A very dramatic example of infantile aspects of the personality coming up in the transference occurred with a morbidly shy woman early in my career. She came in on a Monday and told me that she had decided over the weekend to quit her treatment. She had only been in therapy for three months but I had a strong sense that the work was very helpful to her. I had been looking forward to the session with positive anticipation, and was so devastated by her announcement that I was literally speechless for the rest of the session and couldn’t wait to discuss it with my supervisor. In the supervision it was suggested to me that she was recreating something of powerful significance from her early childhood. In the patient’s next session I broached this possibility and to my amazement she told me, for the first time, that her mother had breast fed her for three months and then abruptly stopped because a well meaning pediatrician had suggested that the baby was not gaining enough weight. The patient who did not quit after all, once she realized she had enacted something primitive with me as a communication about her own infancy.
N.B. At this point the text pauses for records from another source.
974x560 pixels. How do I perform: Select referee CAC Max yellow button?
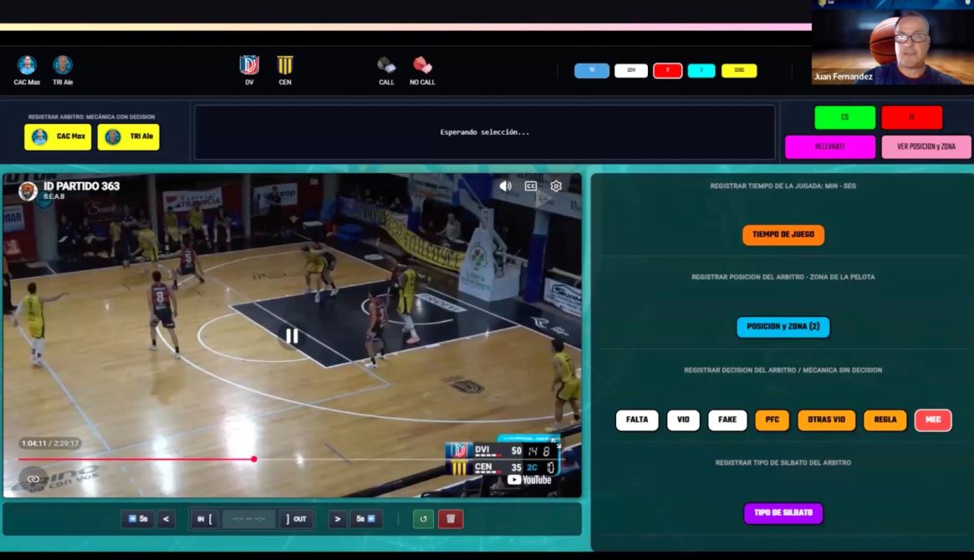(x=58, y=137)
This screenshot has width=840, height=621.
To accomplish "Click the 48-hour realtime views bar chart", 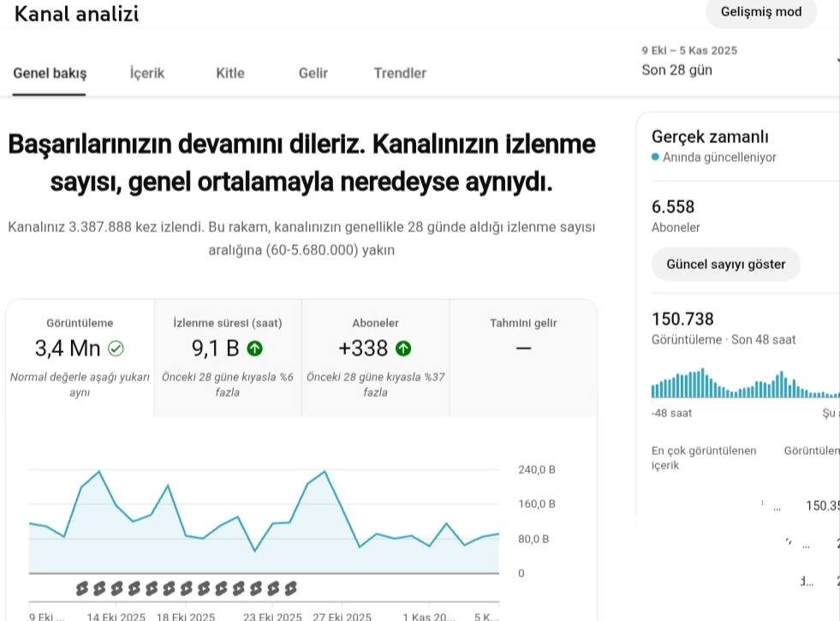I will (745, 383).
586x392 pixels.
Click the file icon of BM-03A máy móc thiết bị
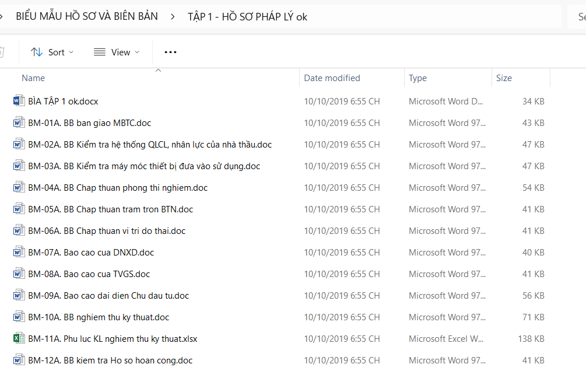(x=19, y=166)

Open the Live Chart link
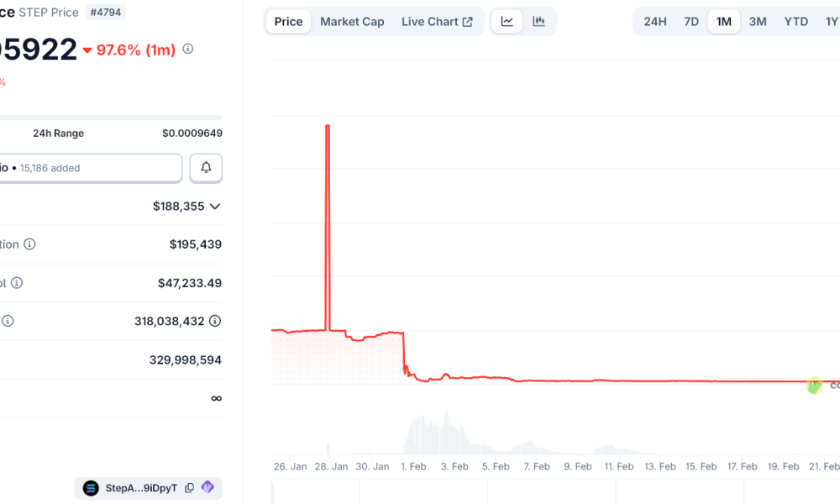tap(438, 21)
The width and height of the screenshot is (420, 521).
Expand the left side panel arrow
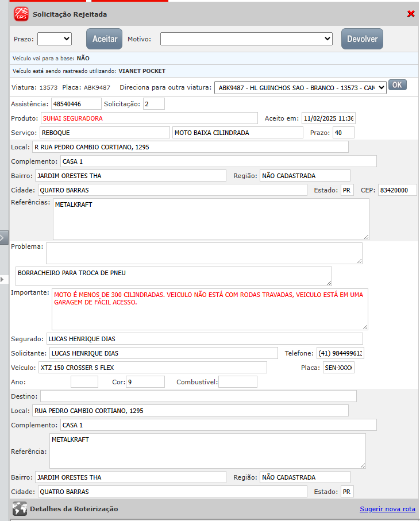(3, 237)
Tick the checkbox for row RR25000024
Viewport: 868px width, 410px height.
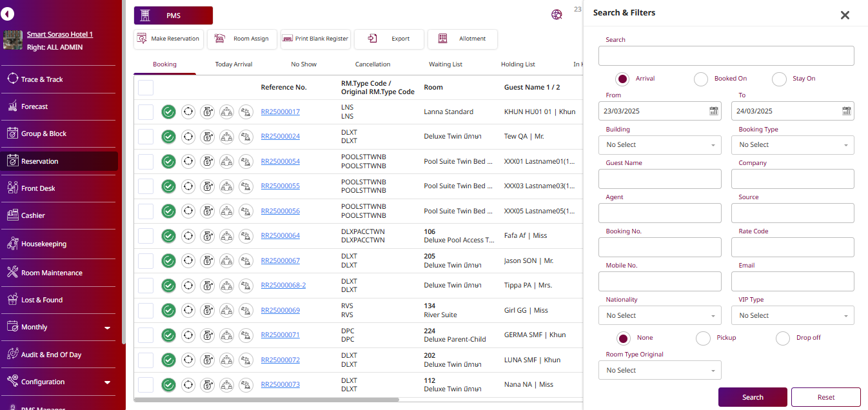pos(146,137)
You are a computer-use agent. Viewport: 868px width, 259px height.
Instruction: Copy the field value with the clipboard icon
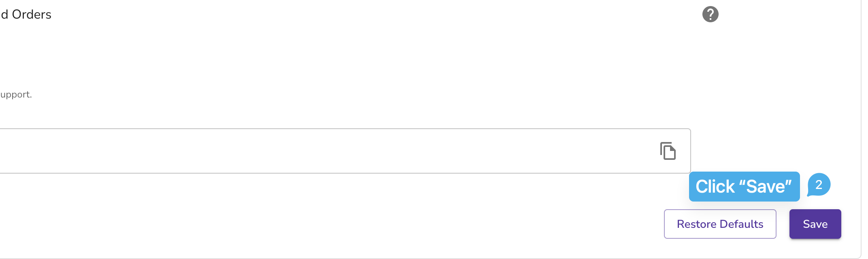point(668,151)
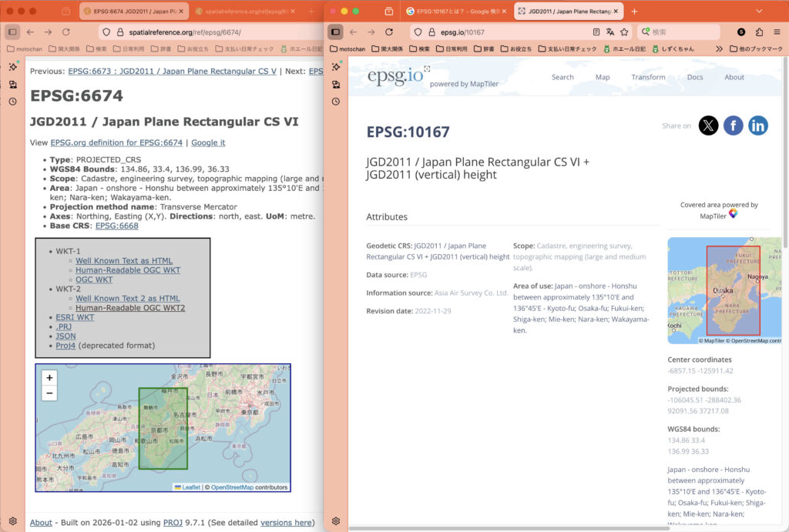789x532 pixels.
Task: Bookmark epsg.io page with the star icon
Action: tap(624, 32)
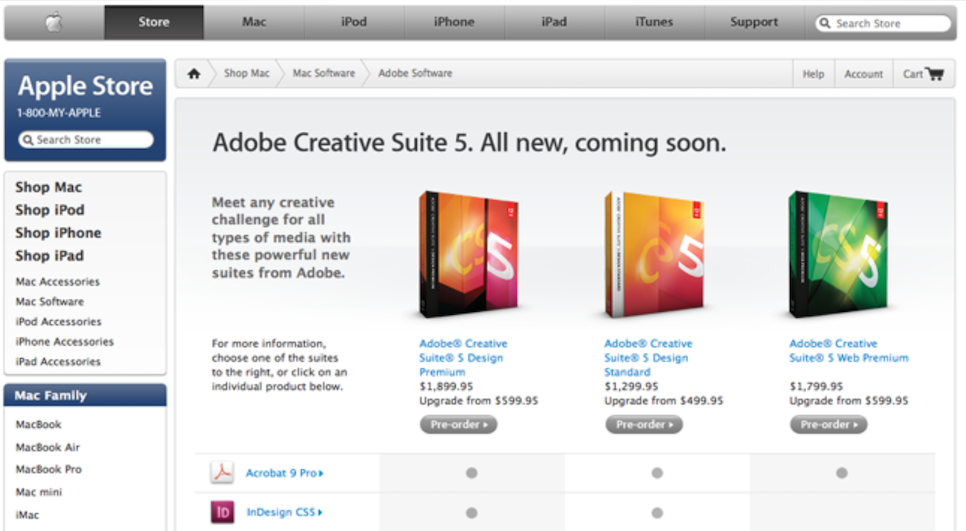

Over the next year she had dream after dream about mothers and babies who had gaping wounds on their chest or face and were in the hospital in various stages of illness and distress. We came to the powerful and inescapable conclusion that she had felt very comfortably joined up to her mother’s breast and that the precipitous weaning had been a catastrophic disruption of that union. She went on to a very fruitful seven year psychoanalysis!

This is but one of innumerable experiences I have had over the years where an experience from very early life, particularly in the first days and weeks of infancy, and the patient’s “baby” reaction to it, has been crucial in giving meaning, much like a Rosetta stone, to the reactions and interactions that dominate the patient’s emotional climate on a daily basis.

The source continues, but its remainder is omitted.